Now Dee Ford of Auburn opted not to participate and rest on his projected first round laurels, while hurling barbs at JaDeveon Clowney like he were Buc Nasty acting out at the Playa Hater's Ball.

So in the spirit of that playa hate: I have to use this opportunity to question why it is that VT once again has a prospect with well above-average physical bonafides and a well-documented track record of moderate success at a supposedly first-rate football institution getting short shrift from NFL personnel.

Gayle is described right off the bat as having questionable football intelligence. How? As a three-year starter in a system that had two top 10 nationally ranked defenses? Earning double teams whenever Collins went down with injuries? Playing sideline to sideline along the line better than anyone in the ACC (in terms of tracking down ballcarriers who ran to the opposing sideline)? No, the lack of football intelligence is a dangerously broad tag that is being used to describe so many athletes that come out of our program.

Do me a favor and think hard on it. When is the last time we had anyone who wasn't a white offensive lineman be credited for being anything more than average in terms of football IQ? Tyrod Taylor, who is as smart as they come, was penalized greatly in the draft for this institutional bias. Just because our head coach is stubborn and employs ill-equipped coaches underneath him that run awful schemes, it does not mean our players are lacking in that area. We have realized enough success at the pro level at a multitude of positions for them to back off that safe, cozy tag they are accustomed to using when a player is a tweener or still to be defined at the next level.

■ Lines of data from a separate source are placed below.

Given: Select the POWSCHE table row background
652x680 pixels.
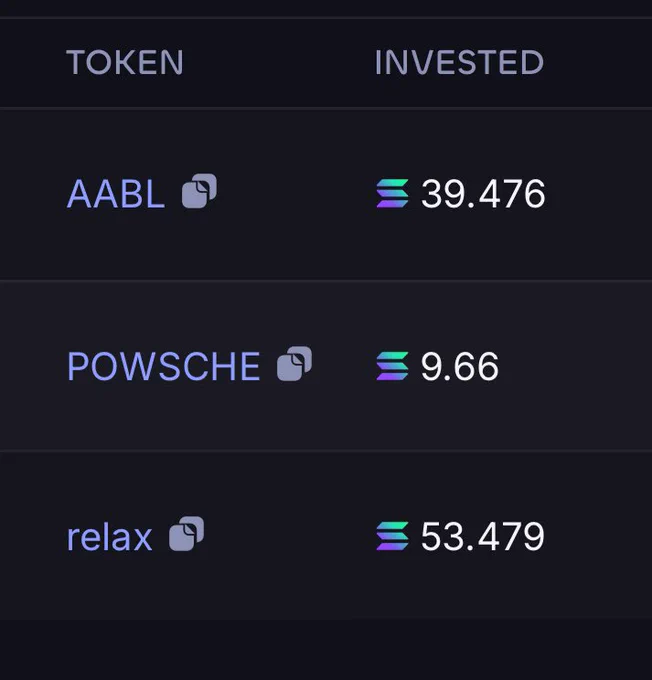Looking at the screenshot, I should click(x=326, y=366).
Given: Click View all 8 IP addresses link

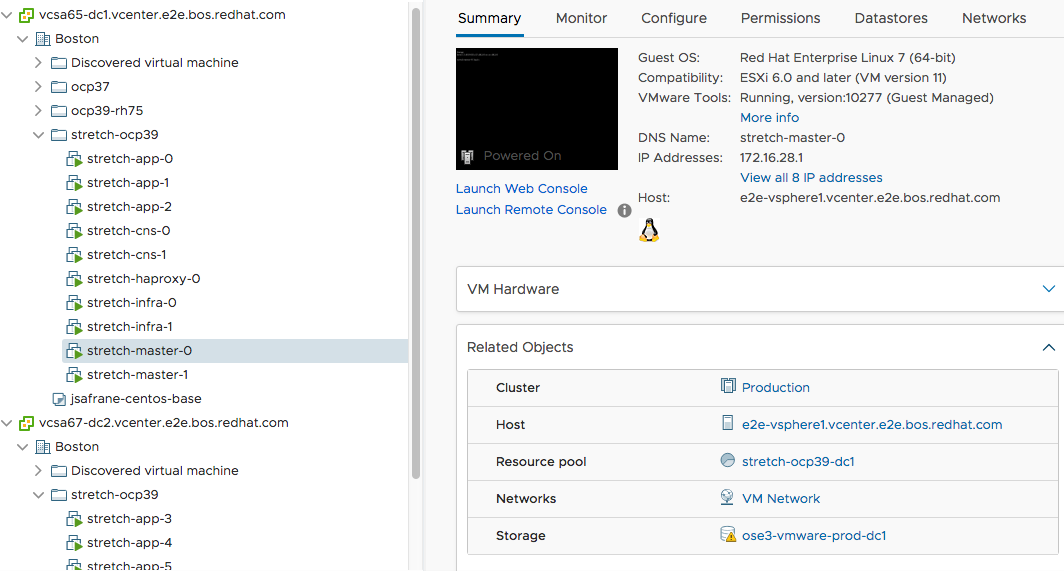Looking at the screenshot, I should point(811,178).
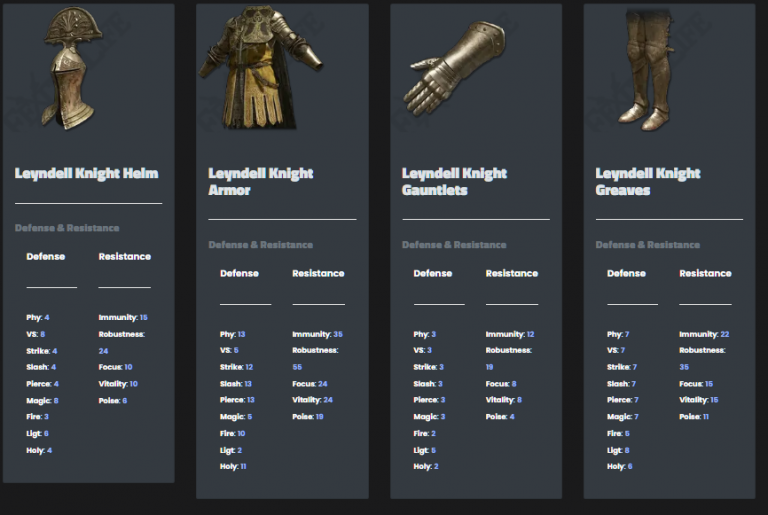Image resolution: width=768 pixels, height=515 pixels.
Task: Open the Leyndell Knight Helm title link
Action: (86, 173)
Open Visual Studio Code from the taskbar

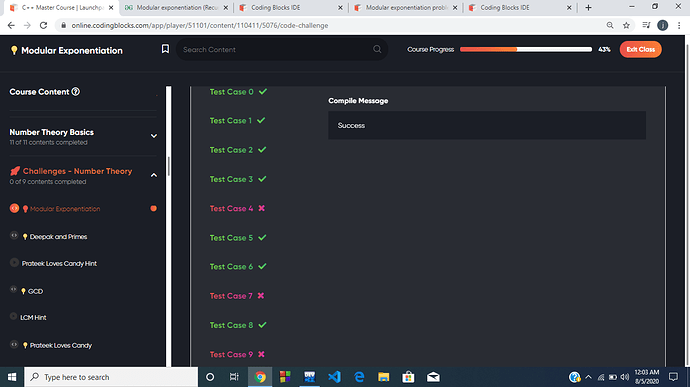click(x=334, y=377)
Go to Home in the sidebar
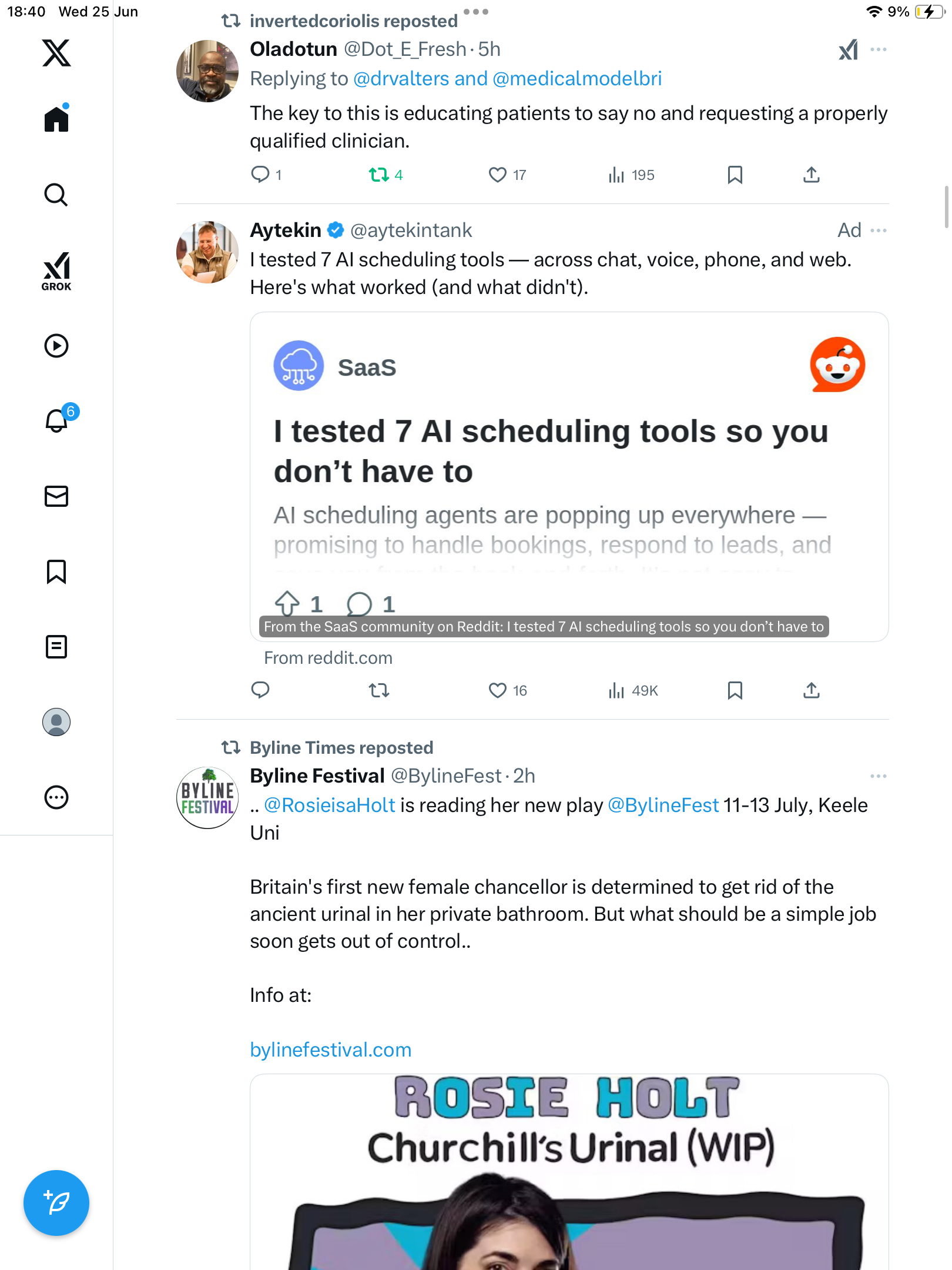This screenshot has width=952, height=1270. point(56,119)
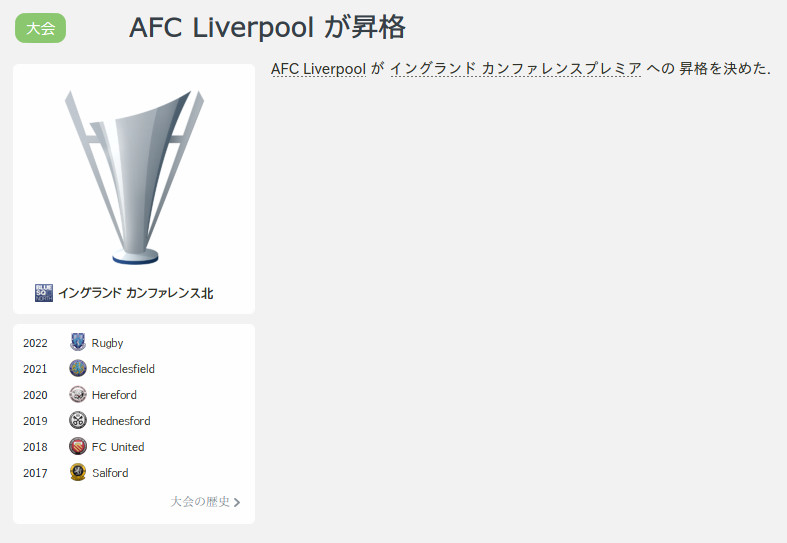
Task: Select the Salford team name for 2017
Action: (x=110, y=473)
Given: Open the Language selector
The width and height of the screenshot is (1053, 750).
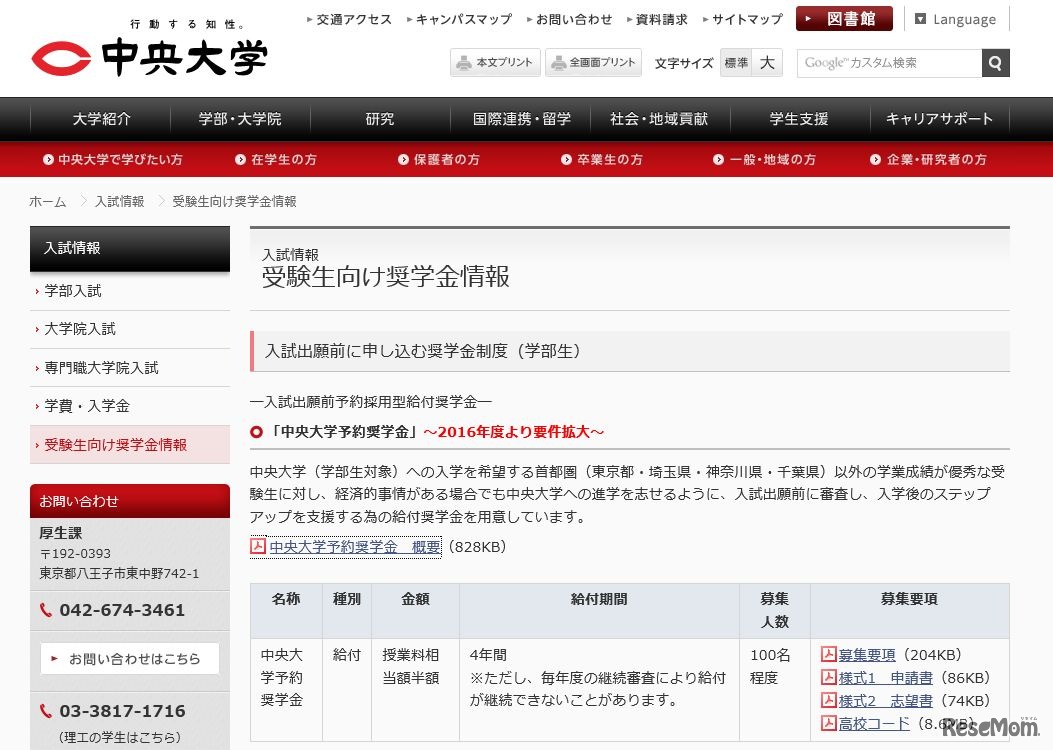Looking at the screenshot, I should point(955,18).
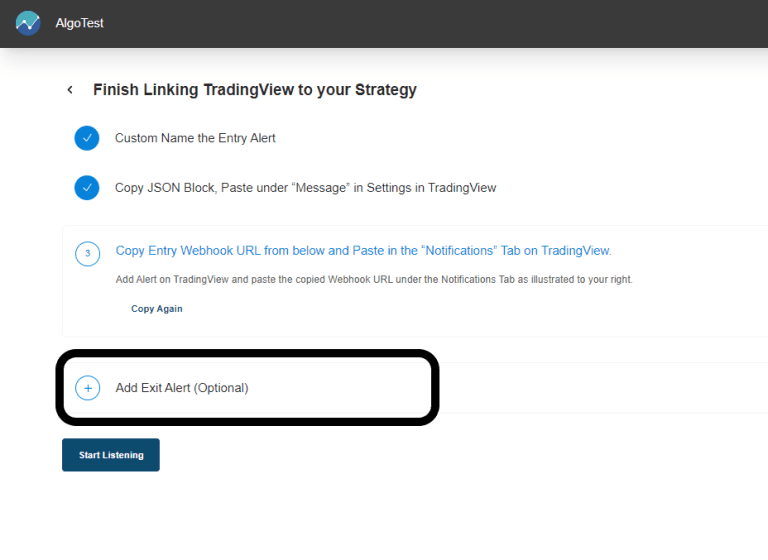Click blank space right of Copy Again
The image size is (768, 560).
(x=441, y=309)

While I don't enjoy playing the "Thass Raycess!!!" card, something in those blanket analyses doesn't ring true, and I've seen it a few too many times when referencing the players that come out of VT. While it is true the program doesn't win ANY of their big games, punishing the son for the sins of the father has to stop, especially when it can cost our players very real up-front bonus money.

I am hoping here that James Gayle fights the good fight and increases his stock on the basis of his combine performance, as so many athletes from lesser programs and track records have done. The pragmatist in me says 5th round is safe though, due to the uncertainty of his ability to adapt to a new position, or stay healthy while playing with his hand in the dirt as a down lineman. The VT track record of DE to LB conversions is spotty at best, but with Worilds doing damage in Pittsburgh, perhaps there will be that one team willing to reach out a round or two ahead of schedule and pluck a heckuva player.

Here is an interview with James Gayle at this year's Senior Bowl:

2014 Senior Bowl Media Night -- James Gayle, DE -- Virginia Tech (via Sanjay Kirpalani)

Sorry for the delay between reviews folks, it's been a busy week. I had intended to do just one piece for Gayle, Kyle Fuller, and Antone Exum, but that wouldn't have done this justice. I'll be back shortly with Fuller's and wrap up with Exum's over the weekend. Thanks for reading, I aim to be comprehensive and add some stuff other sites won't bring, so if the penalty for that is being a few days late, you'll have to forgive me!